Patrick S. Malone
Publications [#225937] of Patrick S. Malone
- Lamis, D. A., Malone, P. S., Lansford, J. E., & Lochman, J., Maternal depressive symptoms as a predictor of alcohol use onset and heavy episodic drinking in youth,
Journal of Consulting and Clinical Psychology, vol. 80
pp. 887-896 [available here], [doi]
(last updated on 2015/01/06)
Objective: The current study addressed a gap in the literature by investigating the association between maternal depressive symptoms and subsequent timing of their children's alcohol use onset and heavy episodic drinking (HED). Childhood depression/dysthymia symptoms, harsh discipline, and parental positive regard were examined as potential mediators of this relation. Method: Longitudinal self- and parent-report data were collected annually from a community sample of 754 youths (50% male; 43% African American) from kindergarten to Grade 11 (ages 5–18 years).

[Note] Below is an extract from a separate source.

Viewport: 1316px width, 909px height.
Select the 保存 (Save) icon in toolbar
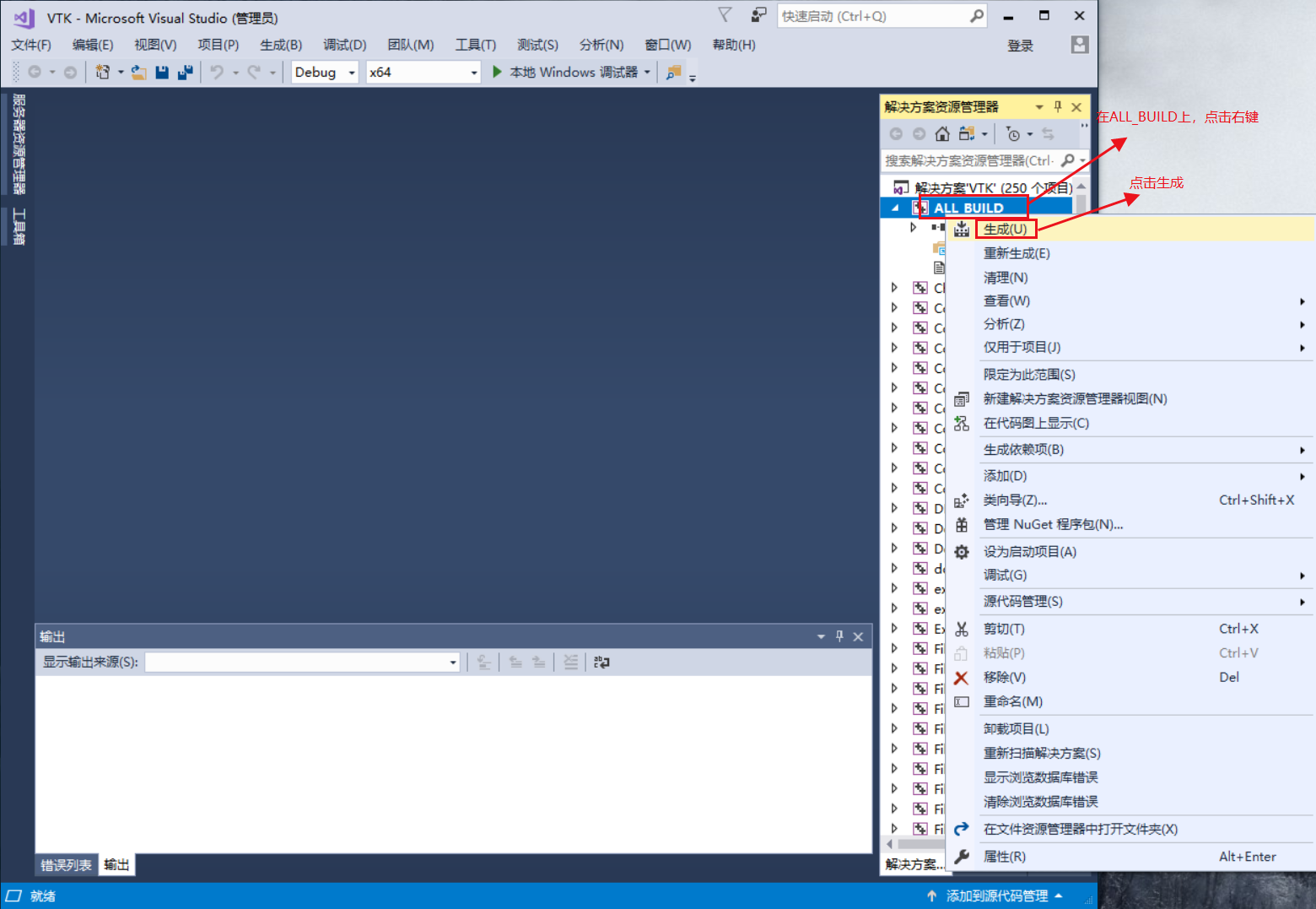point(161,72)

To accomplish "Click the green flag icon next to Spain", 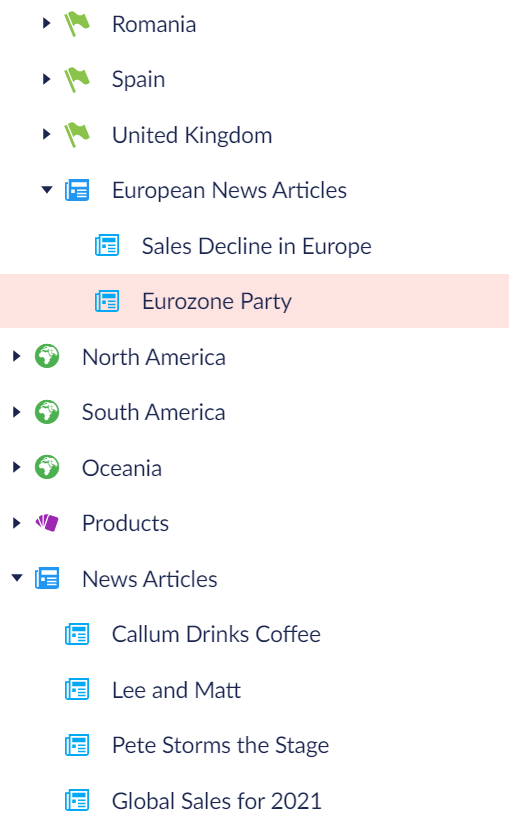I will (77, 79).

The measures administered were the Things That You Have Done scale (Conduct Problems Prevention Research Group [CPPRG], 1995a) and the Tobacco, Alcohol, and Drugs measure (CPPRG, 1995b), which assessed alcohol use behaviors; the Center for Epidemiological Studies–Depression Scale (Radloff, 1977); the Diagnostic Interview Schedule for Children (Costello, Edelbrock, & Costello, 1985); and the Parental Discipline Scale (CPPRG, 1994). Results: Maternal depressive symptoms significantly predicted an earlier onset of alcohol use and HED in youths. Harsh parental discipline mediated the relation between maternal depressive symptoms and alcohol use onset as hypothesized; however, childhood depressive/dysthymia symptoms and parental positive regard did not. In the parallel analyses testing the 3 potential mediating variables in the prediction of HED, no significant mediation was found. Conclusions: These findings suggest the importance of intervening to prevent early and risky alcohol use among youths who have been identified as having a mother who is clinically depressed or is experiencing depressive symptoms; part of this intervention effort could involve working with depressed mothers to reduce their use of harsh discipline. These improved intervention and prevention strategies could have important implications for reducing the occurrence and early initiation of alcohol use and HED among at-risk youths.